*PROBLEM DETAILS:*
Can you rewrite all of the rows below with "Gradient tool" swapped for "Brush tool" and everything else left unchanged?

--------

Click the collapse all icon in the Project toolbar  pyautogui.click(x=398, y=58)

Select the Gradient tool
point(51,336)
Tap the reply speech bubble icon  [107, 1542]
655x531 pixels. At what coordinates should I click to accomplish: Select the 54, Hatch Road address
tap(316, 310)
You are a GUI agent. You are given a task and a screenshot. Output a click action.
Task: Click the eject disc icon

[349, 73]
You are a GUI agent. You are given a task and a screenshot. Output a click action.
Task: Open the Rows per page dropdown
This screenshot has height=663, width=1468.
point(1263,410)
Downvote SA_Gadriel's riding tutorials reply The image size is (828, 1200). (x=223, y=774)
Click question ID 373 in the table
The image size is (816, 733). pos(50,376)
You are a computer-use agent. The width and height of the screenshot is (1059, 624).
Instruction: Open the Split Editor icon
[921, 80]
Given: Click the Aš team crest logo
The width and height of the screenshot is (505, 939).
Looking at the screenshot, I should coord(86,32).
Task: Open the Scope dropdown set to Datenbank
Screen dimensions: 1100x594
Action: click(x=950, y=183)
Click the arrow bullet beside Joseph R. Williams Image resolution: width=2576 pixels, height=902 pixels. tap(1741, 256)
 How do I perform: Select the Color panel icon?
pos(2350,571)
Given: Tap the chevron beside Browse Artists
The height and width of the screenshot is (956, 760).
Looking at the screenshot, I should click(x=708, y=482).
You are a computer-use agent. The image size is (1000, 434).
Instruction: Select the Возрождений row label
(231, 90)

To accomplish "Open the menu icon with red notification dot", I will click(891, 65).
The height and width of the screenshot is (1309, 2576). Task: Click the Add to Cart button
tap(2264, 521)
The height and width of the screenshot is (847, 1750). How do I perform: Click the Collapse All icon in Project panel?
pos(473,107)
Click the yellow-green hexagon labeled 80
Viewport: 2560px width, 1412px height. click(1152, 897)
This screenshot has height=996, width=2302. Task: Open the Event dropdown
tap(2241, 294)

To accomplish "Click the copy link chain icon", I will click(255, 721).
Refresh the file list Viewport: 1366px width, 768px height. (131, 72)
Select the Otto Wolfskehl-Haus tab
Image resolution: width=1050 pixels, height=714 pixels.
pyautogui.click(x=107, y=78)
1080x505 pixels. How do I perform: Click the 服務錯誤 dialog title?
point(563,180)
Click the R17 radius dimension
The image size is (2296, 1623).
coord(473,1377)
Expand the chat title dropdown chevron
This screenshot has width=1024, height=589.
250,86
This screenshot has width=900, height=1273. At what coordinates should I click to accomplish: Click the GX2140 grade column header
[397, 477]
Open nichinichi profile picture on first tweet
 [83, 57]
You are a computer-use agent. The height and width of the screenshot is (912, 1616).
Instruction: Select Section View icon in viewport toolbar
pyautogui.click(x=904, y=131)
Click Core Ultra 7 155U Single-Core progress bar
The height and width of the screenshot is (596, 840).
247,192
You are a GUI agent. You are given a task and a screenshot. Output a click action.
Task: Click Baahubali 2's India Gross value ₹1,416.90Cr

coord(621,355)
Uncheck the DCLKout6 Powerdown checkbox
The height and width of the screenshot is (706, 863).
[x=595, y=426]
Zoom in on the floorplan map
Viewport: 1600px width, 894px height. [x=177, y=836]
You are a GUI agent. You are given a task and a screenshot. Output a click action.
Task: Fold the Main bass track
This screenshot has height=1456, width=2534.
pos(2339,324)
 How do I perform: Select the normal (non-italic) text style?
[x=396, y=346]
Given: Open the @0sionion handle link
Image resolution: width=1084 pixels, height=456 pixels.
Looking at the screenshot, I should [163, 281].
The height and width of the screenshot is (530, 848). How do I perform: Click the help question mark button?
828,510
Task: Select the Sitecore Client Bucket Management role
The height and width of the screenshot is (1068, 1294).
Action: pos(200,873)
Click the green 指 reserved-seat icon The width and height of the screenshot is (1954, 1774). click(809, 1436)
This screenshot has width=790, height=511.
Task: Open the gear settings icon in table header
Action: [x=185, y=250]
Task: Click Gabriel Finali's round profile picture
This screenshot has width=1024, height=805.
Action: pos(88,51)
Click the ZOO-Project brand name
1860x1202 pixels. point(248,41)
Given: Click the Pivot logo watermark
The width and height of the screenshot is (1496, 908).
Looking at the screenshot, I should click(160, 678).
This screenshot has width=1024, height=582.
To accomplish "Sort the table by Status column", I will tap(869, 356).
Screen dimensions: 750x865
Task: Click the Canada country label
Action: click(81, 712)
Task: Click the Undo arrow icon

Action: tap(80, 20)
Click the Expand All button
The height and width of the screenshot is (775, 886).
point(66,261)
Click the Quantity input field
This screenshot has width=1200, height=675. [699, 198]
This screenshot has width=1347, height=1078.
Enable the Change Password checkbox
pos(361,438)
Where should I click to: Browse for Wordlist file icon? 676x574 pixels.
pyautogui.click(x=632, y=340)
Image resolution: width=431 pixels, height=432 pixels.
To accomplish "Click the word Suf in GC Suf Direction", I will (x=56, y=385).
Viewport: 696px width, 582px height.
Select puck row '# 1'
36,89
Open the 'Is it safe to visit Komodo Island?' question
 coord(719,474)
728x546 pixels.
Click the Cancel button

--------

*WORKED ANSWER:*
Click the collapse all icon in the Project toolbar  pyautogui.click(x=398, y=58)

Select the Brush tool
point(51,336)
Tap the reply speech bubble icon  [107, 1542]
655x531 pixels. At what coordinates should I click to accomplish: Select the 54, Hatch Road address
tap(316, 310)
You are a GUI agent. You are given a task and a screenshot. Output a click action.
Task: Click the eject disc icon

[349, 73]
You are a GUI agent. You are given a task and a screenshot. Output a click action.
Task: Open the Rows per page dropdown
This screenshot has height=663, width=1468.
point(1263,410)
Downvote SA_Gadriel's riding tutorials reply The image size is (828, 1200). (x=223, y=774)
Click question ID 373 in the table
The image size is (816, 733). pos(50,376)
You are a computer-use agent. The width and height of the screenshot is (1059, 624).
Instruction: Open the Split Editor icon
[921, 80]
Given: Click the Aš team crest logo
The width and height of the screenshot is (505, 939).
Looking at the screenshot, I should coord(86,32).
Task: Open the Scope dropdown set to Datenbank
Screen dimensions: 1100x594
Action: click(x=950, y=183)
Click the arrow bullet beside Joseph R. Williams Image resolution: width=2576 pixels, height=902 pixels. tap(1741, 256)
 How do I perform: Select the Color panel icon?
pos(2350,571)
Given: Tap the chevron beside Browse Artists
The height and width of the screenshot is (956, 760).
Looking at the screenshot, I should click(x=708, y=482).
You are a computer-use agent. The image size is (1000, 434).
Instruction: Select the Возрождений row label
(231, 90)

To accomplish "Open the menu icon with red notification dot", I will click(891, 65).
The height and width of the screenshot is (1309, 2576). Task: Click the Add to Cart button
tap(2264, 521)
The height and width of the screenshot is (847, 1750). How do I perform: Click the Collapse All icon in Project panel?
pos(473,107)
Click the yellow-green hexagon labeled 80
Viewport: 2560px width, 1412px height. click(1152, 897)
This screenshot has height=996, width=2302. Task: Open the Event dropdown
tap(2241, 294)

To accomplish "Click the copy link chain icon", I will click(255, 721).
Refresh the file list Viewport: 1366px width, 768px height. (131, 72)
Select the Otto Wolfskehl-Haus tab
Image resolution: width=1050 pixels, height=714 pixels.
pyautogui.click(x=107, y=78)
1080x505 pixels. How do I perform: Click the 服務錯誤 dialog title?
point(563,180)
Click the R17 radius dimension
The image size is (2296, 1623).
coord(473,1377)
Expand the chat title dropdown chevron
This screenshot has width=1024, height=589.
250,86
This screenshot has width=900, height=1273. At what coordinates should I click to accomplish: Click the GX2140 grade column header
[397, 477]
Open nichinichi profile picture on first tweet
 [83, 57]
You are a computer-use agent. The height and width of the screenshot is (912, 1616).
Instruction: Select Section View icon in viewport toolbar
pyautogui.click(x=904, y=131)
Click Core Ultra 7 155U Single-Core progress bar
The height and width of the screenshot is (596, 840).
247,192
You are a GUI agent. You are given a task and a screenshot. Output a click action.
Task: Click Baahubali 2's India Gross value ₹1,416.90Cr

coord(621,355)
Uncheck the DCLKout6 Powerdown checkbox
The height and width of the screenshot is (706, 863).
[x=595, y=426]
Zoom in on the floorplan map
Viewport: 1600px width, 894px height. [x=177, y=836]
You are a GUI agent. You are given a task and a screenshot. Output a click action.
Task: Fold the Main bass track
This screenshot has height=1456, width=2534.
pos(2339,324)
 How do I perform: Select the normal (non-italic) text style?
[x=396, y=346]
Given: Open the @0sionion handle link
Image resolution: width=1084 pixels, height=456 pixels.
Looking at the screenshot, I should [163, 281].
The height and width of the screenshot is (530, 848). How do I perform: Click the help question mark button?
828,510
Task: Select the Sitecore Client Bucket Management role
The height and width of the screenshot is (1068, 1294).
Action: pos(200,873)
Click the green 指 reserved-seat icon The width and height of the screenshot is (1954, 1774). click(809, 1436)
This screenshot has width=790, height=511.
Task: Open the gear settings icon in table header
Action: [x=185, y=250]
Task: Click Gabriel Finali's round profile picture
This screenshot has width=1024, height=805.
Action: pos(88,51)
Click the ZOO-Project brand name
1860x1202 pixels. point(248,41)
Given: Click the Pivot logo watermark
The width and height of the screenshot is (1496, 908).
Looking at the screenshot, I should click(160, 678).
This screenshot has width=1024, height=582.
To accomplish "Sort the table by Status column", I will tap(869, 356).
Screen dimensions: 750x865
Task: Click the Canada country label
Action: click(81, 712)
Task: Click the Undo arrow icon

Action: tap(80, 20)
Click the Expand All button
The height and width of the screenshot is (775, 886).
point(66,261)
Click the Quantity input field
This screenshot has width=1200, height=675. [699, 198]
This screenshot has width=1347, height=1078.
Enable the Change Password checkbox
pos(361,438)
Where should I click to: Browse for Wordlist file icon? 676x574 pixels.
pyautogui.click(x=632, y=340)
Image resolution: width=431 pixels, height=432 pixels.
To accomplish "Click the word Suf in GC Suf Direction", I will (x=56, y=385).
Viewport: 696px width, 582px height.
Select puck row '# 1'
36,89
Open the 'Is it safe to visit Komodo Island?' question
 coord(719,474)
728x546 pixels.
Click the Cancel button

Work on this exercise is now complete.